Task description:
Collect all lines containing the word "Toggle" from the data.

Stored items
▼

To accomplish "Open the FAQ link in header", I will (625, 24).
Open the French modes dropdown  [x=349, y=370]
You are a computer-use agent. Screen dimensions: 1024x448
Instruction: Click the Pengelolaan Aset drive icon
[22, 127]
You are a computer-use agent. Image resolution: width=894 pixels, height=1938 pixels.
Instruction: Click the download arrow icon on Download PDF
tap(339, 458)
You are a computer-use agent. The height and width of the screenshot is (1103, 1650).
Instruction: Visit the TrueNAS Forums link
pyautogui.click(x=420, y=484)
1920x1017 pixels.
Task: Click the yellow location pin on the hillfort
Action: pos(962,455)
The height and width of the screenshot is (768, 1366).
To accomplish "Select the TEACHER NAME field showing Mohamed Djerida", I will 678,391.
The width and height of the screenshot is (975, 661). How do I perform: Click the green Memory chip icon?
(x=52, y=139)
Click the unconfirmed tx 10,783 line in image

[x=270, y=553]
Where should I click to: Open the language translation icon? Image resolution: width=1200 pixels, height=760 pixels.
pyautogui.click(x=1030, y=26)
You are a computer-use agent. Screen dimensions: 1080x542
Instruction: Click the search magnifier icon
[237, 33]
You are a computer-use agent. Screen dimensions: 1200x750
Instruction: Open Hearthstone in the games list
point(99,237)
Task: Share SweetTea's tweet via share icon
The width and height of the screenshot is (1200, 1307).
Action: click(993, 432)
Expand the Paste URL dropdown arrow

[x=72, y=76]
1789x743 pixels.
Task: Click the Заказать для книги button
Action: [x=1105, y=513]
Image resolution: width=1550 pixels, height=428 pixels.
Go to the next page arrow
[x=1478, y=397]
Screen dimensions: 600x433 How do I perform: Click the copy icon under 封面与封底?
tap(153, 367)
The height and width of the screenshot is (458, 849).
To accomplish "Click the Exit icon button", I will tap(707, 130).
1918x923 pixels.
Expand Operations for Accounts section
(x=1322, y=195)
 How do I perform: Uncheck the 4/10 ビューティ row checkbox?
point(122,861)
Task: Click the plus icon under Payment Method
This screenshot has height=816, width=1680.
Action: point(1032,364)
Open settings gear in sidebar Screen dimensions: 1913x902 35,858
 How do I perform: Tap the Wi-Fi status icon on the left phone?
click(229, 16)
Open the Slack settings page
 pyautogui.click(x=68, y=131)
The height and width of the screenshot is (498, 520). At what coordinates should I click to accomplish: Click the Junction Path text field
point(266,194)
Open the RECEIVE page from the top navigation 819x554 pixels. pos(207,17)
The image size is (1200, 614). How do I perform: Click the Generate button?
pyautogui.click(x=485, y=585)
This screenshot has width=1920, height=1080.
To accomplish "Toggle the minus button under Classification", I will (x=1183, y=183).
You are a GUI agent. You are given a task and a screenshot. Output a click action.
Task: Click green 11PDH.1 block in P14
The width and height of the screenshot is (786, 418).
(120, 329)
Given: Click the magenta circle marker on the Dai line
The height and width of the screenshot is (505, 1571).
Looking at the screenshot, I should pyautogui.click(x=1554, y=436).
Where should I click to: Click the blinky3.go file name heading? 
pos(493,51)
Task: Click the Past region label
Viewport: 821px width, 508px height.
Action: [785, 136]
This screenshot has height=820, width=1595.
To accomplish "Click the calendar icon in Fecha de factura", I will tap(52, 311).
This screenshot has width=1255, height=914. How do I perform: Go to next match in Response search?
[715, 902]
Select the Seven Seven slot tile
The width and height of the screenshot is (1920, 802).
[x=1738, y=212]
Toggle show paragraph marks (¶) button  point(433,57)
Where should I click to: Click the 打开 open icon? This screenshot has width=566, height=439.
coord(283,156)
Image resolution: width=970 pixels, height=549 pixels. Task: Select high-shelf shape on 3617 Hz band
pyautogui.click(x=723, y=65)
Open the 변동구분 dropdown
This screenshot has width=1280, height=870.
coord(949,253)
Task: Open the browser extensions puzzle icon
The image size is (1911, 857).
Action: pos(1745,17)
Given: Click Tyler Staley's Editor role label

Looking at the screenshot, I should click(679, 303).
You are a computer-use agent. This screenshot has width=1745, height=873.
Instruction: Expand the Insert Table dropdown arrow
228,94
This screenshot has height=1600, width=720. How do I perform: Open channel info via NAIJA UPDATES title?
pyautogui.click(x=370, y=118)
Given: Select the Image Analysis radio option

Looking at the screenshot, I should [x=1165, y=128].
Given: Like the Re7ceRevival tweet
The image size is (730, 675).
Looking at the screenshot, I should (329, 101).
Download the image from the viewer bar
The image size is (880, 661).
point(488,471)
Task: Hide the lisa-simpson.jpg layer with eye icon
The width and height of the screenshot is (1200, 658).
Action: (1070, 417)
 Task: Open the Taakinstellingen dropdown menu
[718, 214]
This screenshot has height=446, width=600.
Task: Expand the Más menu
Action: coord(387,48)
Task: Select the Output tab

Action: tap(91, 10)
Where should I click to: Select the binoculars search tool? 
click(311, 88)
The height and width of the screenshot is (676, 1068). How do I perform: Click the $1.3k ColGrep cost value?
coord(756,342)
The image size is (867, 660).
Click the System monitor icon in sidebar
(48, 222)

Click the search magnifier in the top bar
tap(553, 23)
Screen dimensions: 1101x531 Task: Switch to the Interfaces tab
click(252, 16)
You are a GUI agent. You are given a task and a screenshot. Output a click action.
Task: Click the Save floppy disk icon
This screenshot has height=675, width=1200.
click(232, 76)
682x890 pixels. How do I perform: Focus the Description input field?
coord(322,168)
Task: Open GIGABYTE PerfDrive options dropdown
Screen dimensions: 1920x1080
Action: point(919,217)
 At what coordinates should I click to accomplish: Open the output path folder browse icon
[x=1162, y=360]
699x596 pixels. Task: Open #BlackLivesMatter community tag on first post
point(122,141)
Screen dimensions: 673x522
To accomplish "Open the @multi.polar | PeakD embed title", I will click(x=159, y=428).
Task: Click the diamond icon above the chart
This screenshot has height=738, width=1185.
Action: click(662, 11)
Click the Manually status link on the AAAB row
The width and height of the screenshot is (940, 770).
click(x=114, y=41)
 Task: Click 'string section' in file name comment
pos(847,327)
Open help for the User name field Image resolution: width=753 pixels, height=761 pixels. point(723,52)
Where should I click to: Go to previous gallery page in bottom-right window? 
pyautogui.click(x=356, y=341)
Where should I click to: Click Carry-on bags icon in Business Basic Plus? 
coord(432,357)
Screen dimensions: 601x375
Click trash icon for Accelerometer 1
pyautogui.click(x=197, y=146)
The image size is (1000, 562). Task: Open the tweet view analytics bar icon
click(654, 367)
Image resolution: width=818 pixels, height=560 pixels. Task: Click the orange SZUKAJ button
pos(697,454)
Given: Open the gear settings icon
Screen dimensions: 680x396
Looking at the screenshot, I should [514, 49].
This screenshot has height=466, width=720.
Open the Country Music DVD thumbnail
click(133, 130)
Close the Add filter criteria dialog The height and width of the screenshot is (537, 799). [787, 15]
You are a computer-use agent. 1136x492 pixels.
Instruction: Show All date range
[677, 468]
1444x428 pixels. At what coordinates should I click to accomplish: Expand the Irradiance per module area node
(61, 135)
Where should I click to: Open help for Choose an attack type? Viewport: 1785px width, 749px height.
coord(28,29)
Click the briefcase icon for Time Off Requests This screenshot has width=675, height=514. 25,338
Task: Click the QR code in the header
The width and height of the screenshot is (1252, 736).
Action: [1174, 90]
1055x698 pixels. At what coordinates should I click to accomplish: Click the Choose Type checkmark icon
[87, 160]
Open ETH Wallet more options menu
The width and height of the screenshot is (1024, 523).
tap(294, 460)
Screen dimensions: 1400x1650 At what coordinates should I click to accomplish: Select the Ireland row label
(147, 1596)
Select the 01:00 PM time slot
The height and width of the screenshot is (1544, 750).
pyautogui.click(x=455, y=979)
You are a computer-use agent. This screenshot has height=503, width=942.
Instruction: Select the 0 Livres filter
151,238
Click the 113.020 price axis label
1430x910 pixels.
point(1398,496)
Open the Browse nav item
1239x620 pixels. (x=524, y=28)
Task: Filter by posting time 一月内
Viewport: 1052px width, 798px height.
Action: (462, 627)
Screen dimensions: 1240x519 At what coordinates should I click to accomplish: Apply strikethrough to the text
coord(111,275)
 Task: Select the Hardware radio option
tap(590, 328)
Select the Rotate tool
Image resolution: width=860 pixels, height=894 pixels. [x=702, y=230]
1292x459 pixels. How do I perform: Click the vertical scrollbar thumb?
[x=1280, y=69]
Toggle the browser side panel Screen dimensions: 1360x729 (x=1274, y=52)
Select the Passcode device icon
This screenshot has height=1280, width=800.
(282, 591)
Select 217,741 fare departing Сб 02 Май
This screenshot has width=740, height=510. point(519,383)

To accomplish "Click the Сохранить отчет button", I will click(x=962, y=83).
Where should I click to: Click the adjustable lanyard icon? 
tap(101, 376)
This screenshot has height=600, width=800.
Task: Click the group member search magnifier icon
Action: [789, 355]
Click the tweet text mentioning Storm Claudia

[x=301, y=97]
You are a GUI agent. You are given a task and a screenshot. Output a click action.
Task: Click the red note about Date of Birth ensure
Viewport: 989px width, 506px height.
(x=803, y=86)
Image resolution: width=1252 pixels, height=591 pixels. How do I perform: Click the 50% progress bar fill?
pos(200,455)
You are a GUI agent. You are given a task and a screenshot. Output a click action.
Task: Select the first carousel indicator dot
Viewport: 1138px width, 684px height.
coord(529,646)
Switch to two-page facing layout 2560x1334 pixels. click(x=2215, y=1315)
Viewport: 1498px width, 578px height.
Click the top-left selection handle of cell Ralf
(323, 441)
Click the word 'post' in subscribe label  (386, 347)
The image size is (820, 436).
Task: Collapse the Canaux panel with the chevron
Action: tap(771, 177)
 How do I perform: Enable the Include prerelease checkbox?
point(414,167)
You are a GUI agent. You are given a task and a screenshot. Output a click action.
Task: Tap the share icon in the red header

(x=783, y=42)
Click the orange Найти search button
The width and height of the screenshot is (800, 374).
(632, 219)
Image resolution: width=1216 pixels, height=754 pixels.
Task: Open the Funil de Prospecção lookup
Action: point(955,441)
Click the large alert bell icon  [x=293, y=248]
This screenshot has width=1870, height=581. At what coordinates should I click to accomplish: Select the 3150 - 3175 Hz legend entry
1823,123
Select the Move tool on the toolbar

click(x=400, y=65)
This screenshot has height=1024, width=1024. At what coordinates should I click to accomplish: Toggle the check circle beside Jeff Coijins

▲

Answer box:
To accomplish "Toggle the minus button under Classification", I will (x=1183, y=183).
Toggle show paragraph marks (¶) button  point(433,57)
Toggle the browser side panel Screen dimensions: 1360x729 (x=1274, y=52)
This screenshot has height=1024, width=1024. At what coordinates should I click to accomplish: Toggle the check circle beside Jeff Coijins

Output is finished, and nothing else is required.